# Text for analysis:
○ ○ ○ ○ ○ ○ ○
At PoliBlog, Troy University political science prof Dr. Steven Taylor also weighs in on Petraeus: “Now, I do think that Petraeus was a good appointment and I further believe that if we had engaged in many of the anti-insurgent policies he is currently using years ago, we would probably be in better shape in Iraq. However, an improving security situation in Diyala and Anbar are not enough to proclaim that we are on the road to victory.”

“[T]he article reads as so transparently written in bad faith – it’s utterly half-hearted and vacuous, clearly not intended to persuade anyone of anything,” opines D.C liberal Matthew Yglesias. Logan Murphy at liberal Crooks and Liars notes that there were 200 pages of comments on the Post’s Web site Monday about the piece, with only several in support of “Baghdad Bill” Kristol.

Kristol is just continuing the conservative line on President Bush, some find. “It’s like a cult of personality, and William Kristol has been one of the leading preachers of it. So it’s not surprising at all that he comes up with this magical mystery tour of why Bush will be a winner,” writes Mustang Bobby at liberal Shakesville.

Conservatives applaud Kristol’s stand. Kim Priestap at conservative Wizbang dubs the article a “must read,” writing: “Right now the Democrats and their willing accomplices in the media are so consumed with Bush Derangement Syndrome that all the good this president has done and is doing is being drowned out.”
○ ○ ○ ○ ○ ○ ○
# Dataset extract:

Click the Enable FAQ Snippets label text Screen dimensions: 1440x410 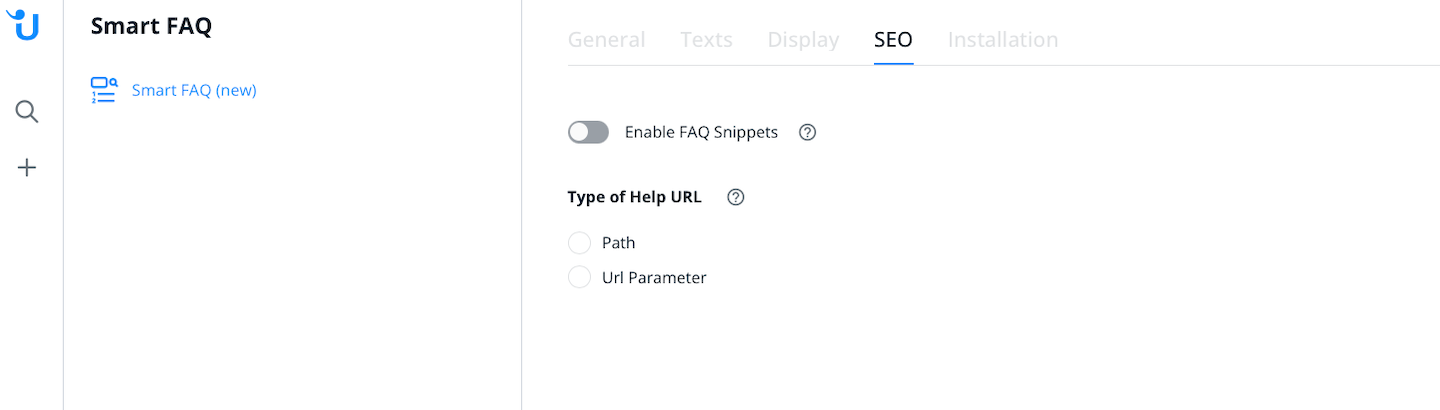pos(701,132)
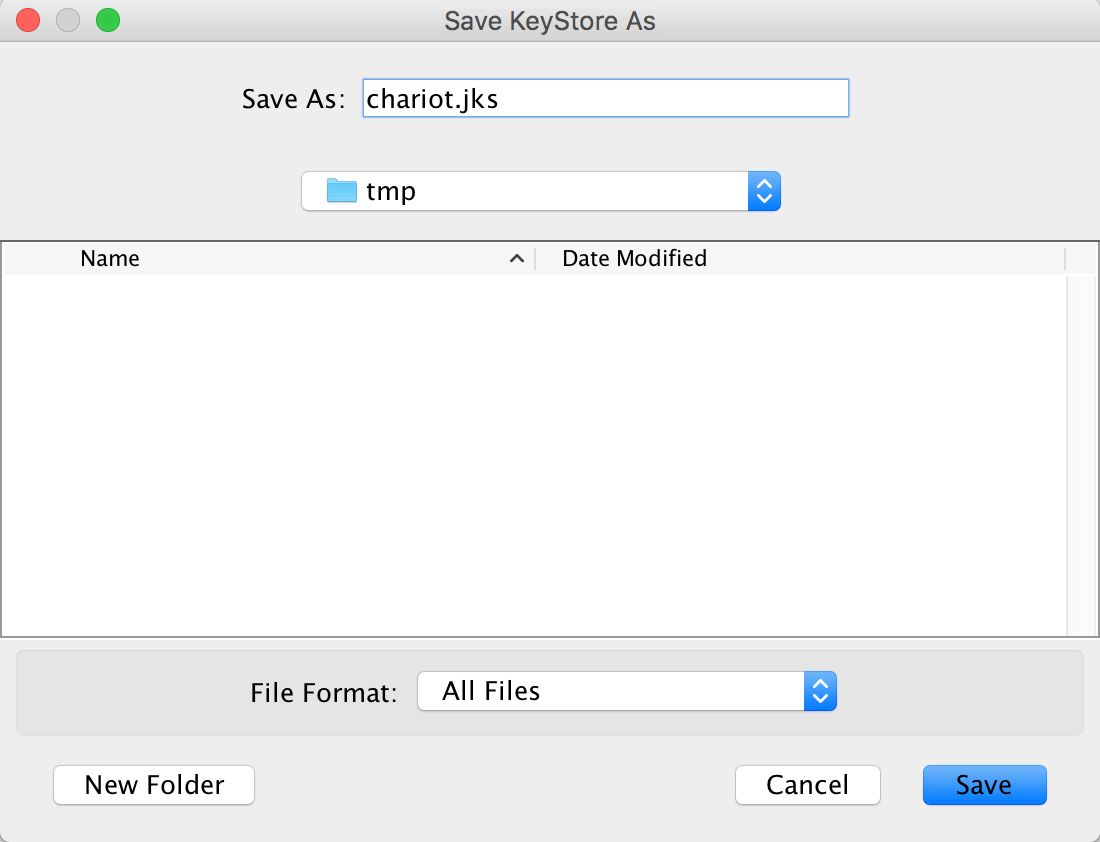Click the blue up-down chevron beside tmp
Viewport: 1100px width, 842px height.
pyautogui.click(x=764, y=191)
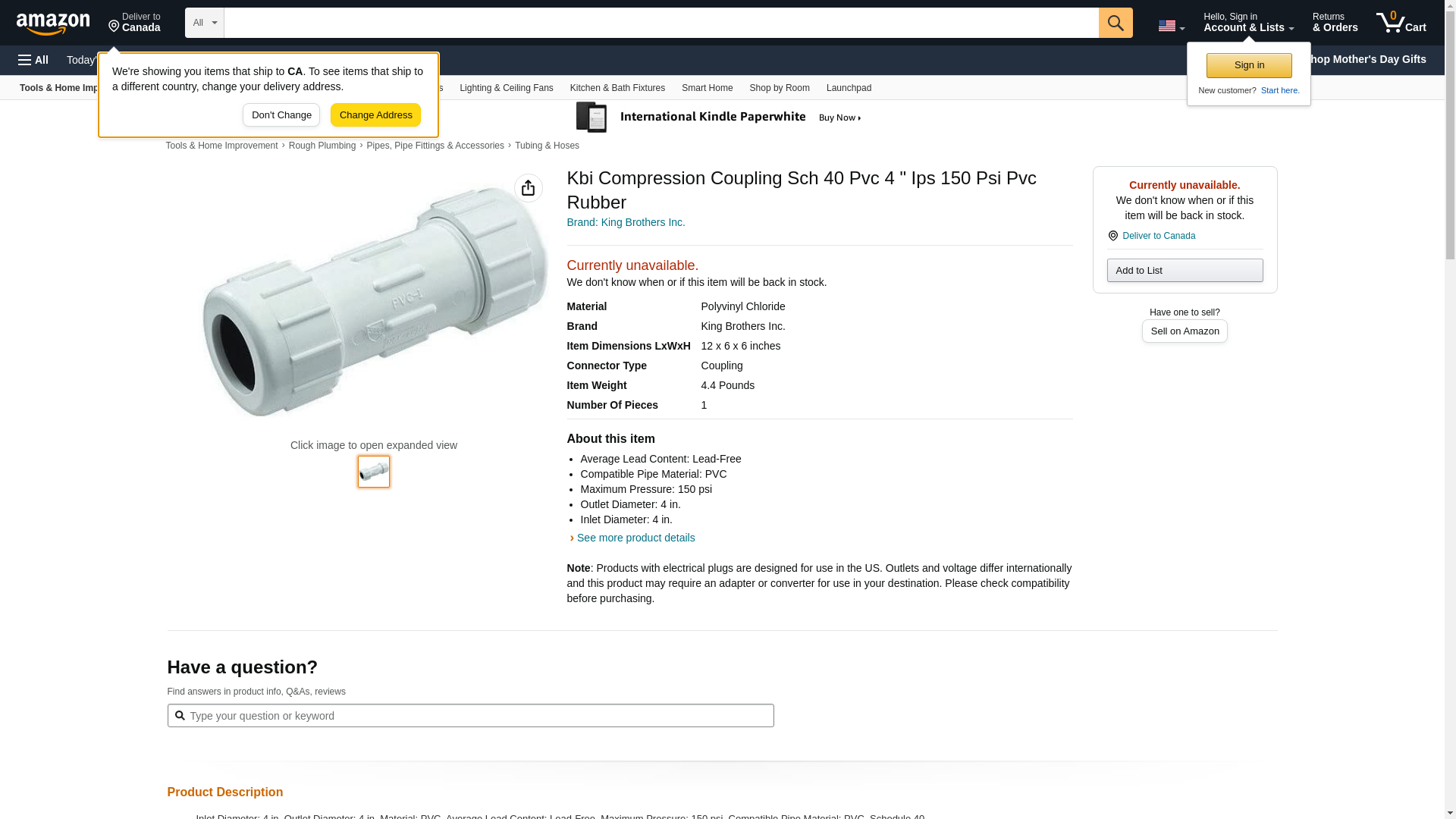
○ ○ ○ ○ ○ ○ ○
# Assigned task:
According to the text, how many pages of comments were posted on the Post's Web site on Monday about the piece?

# Response:
There were 200 pages of comments.